Thailand's gross domestic product expanded 2.8% year-on-year in the first quarter of 2026, surpassing the median forecast of 2.4% and improving on the 2.5% growth recorded in Q4 2025, the National Economic and Social Development Council reported on May 18 [1, 2]. On a quarter-on-quarter basis, the economy grew 0.7% during the same period [1].

This acceleration contrasts with a regional slowdown among Southeast Asian economies, where Thailand managed to buck the trend [3]. However, its growth pace matched the Philippines but remained below that of Singapore, Vietnam, Malaysia, and Indonesia [1].

The growth was fueled by increased government spending, stronger investment, and rising exports, while private consumption held steady [1, 2]. Thailand’s unemployment rate stood at a low 0.91% in Q1 2026 [1].

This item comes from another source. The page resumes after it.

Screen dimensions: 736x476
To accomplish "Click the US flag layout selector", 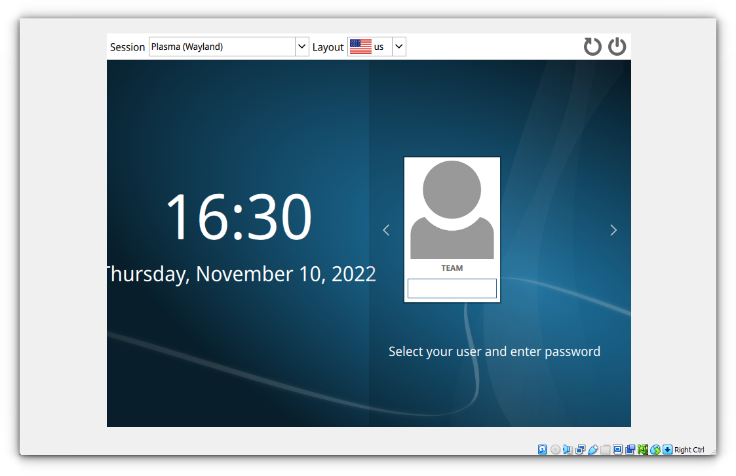I will coord(360,47).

The National Economic and Social Development Council kept its annual growth forecast range unchanged at 1.5% to 2.5% for 2026 [1, 2]. In response to the latest data, the Thai government indicated plans to reduce bureaucratic obstacles to attract more foreign investment [1].

Earlier in February 2026, Prime Minister Anutin Charnvirakul was re-elected, promising an economic revival [1]. The Q1 data provides an early sign of economic momentum under his renewed leadership [1].